Supplied data Block Start
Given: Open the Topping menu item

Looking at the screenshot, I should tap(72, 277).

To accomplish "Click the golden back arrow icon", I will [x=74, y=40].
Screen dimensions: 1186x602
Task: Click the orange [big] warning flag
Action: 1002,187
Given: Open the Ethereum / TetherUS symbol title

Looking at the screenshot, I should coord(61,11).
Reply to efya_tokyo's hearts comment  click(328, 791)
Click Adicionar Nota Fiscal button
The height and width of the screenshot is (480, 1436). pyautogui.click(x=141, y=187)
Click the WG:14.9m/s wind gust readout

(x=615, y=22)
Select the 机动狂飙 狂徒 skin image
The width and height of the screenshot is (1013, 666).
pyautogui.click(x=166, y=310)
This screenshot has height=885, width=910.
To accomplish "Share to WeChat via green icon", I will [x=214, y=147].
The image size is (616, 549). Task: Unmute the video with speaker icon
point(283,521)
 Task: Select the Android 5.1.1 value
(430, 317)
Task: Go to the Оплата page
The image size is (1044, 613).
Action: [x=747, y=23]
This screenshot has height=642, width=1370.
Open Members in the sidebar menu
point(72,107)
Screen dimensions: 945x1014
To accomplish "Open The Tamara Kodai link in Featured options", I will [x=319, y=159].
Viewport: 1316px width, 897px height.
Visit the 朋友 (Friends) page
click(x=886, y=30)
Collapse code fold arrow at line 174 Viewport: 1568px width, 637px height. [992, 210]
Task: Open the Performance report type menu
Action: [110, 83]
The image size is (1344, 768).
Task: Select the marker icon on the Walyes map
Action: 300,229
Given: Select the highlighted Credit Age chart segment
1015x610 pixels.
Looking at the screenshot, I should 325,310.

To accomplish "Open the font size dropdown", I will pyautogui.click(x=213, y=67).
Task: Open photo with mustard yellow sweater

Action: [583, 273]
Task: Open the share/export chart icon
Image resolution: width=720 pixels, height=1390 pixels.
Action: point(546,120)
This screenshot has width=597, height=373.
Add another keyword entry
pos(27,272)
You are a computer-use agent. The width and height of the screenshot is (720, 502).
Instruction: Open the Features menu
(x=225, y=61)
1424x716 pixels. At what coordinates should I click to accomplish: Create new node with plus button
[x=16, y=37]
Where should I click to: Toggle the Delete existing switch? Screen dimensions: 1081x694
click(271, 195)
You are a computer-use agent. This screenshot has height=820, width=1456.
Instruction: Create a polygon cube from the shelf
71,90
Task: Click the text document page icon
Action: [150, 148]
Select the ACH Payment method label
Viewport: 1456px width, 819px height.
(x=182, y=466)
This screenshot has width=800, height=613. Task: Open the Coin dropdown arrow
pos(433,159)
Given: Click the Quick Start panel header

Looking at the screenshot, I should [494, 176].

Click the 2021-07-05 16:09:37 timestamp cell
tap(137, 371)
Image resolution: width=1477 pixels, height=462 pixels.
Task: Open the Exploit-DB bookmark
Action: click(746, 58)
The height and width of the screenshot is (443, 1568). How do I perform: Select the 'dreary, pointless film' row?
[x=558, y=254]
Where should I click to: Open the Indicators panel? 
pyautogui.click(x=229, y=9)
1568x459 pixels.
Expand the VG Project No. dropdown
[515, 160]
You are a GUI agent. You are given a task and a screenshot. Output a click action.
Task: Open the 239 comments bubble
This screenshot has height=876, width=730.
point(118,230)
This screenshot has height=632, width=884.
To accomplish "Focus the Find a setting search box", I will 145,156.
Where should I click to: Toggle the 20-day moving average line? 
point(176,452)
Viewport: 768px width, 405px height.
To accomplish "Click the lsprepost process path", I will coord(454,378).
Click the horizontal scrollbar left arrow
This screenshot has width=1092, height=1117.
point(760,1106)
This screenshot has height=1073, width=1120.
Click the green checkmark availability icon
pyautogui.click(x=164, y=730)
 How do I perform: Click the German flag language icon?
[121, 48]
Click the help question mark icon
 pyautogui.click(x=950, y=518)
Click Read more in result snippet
Supplied data Block End
● What you will do
After identifying the lines above that contain "agent", copy each one.

● Answer
You are a computer-use agent. The width and height of the screenshot is (720, 502).
You are a computer-use agent. This screenshot has height=820, width=1456.
You are a GUI agent. You are given a task and a screenshot. Output a click action.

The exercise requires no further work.